PITTSBURGH (AP) - A North Carolina man who called himself "Bullionaire" pleaded guilty in federal court on Thursday to mailing $5,200 in counterfeit $100 bills to Los Angeles after he received them from an alleged counterfeiter in Uganda.
PITTSBURGH (AP) — A North Carolina man who called himself "Bullionaire" pleaded guilty in federal court on Thursday to mailing $5,200 in counterfeit $100 bills to Los Angeles after he received them from an alleged counterfeiter in Uganda.
Robert Dent, 30, of Raeford, North Carolina, is being prosecuted in Pittsburgh because that's where some of the other bogus bills were passed.
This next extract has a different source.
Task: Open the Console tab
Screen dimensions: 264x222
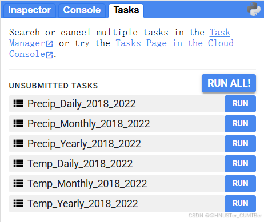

Dent acknowledged working as a "re-shipper" of bogus bills printed in Uganda by 28-year-old Ryan Gustafson, authorities said. Gustafson, the son of Christian missionaries to Africa, is jailed on charges he used computers to print at least $1.4 million worth of high-quality counterfeit $20, $50 and $100 bills when he lived in Uganda.
Although Gustafson allegedly passed or distributed most of the phony money in Africa, federal prosecutors in Pittsburgh contend he shipped about $400,000 worth to the United States.
Dent must return to Pittsburgh for sentencing May 13 under federal guidelines that suggest he receive 3 1/2 years in prison.
"It was stupid," defense attorney Patrick Thomassey said after the guilty plea hearing. "It was a mistake to get involved in this thing."
Assistant U.S. Attorney Shardul Desai told the judge that Dent and others met through Community X, an encrypted website Gustafson created. Eventually, that site morphed into Community X HQ — a site used by Gustafson's "inner circle," including Dent — and a separate "recruitment site" where Gustafson, Dent and others tried to enlist more people to pass the bogus currency, Desai said.
Dent, who called himself "Bullionaire" in Gustafson's cyberworld, shipped some of the bogus $100 bills from Fayetteville, North Carolina, in May 2014. Desai didn't specify the payment Dent received for doing so, but he has said "re-shippers" like Dent got a percentage of the money Gustafson made.
Re-shippers would mail the bills to other re-shippers — which was supposed to make their origin harder to trace — or directly to a customer who had wired Gustafson funds in the digital currency bitcoin to pay for the bogus bills, authorities said.
The scheme began to unravel when a Pittsburgh man who passed about $20,000 worth of the bogus bills was linked to a $100 bill he spent at a coffee shop. That man then identified Gustafson as the source of his cash, leading to charges against Gustafson and at least four other underlings, prosecutors said.
Gustafson has pleaded not guilty. Desai contends Gustafson remains a risk to flee to Uganda, where he has a young daughter with a woman Desai said is the granddaughter of the late brutal dictator Idi Amin.
Taban Amin, the dictator's son, last month denied that Gustafson's wife is his daughter in Ugandan press reports. Federal prosecutors in Pittsburgh are standing behind their claim.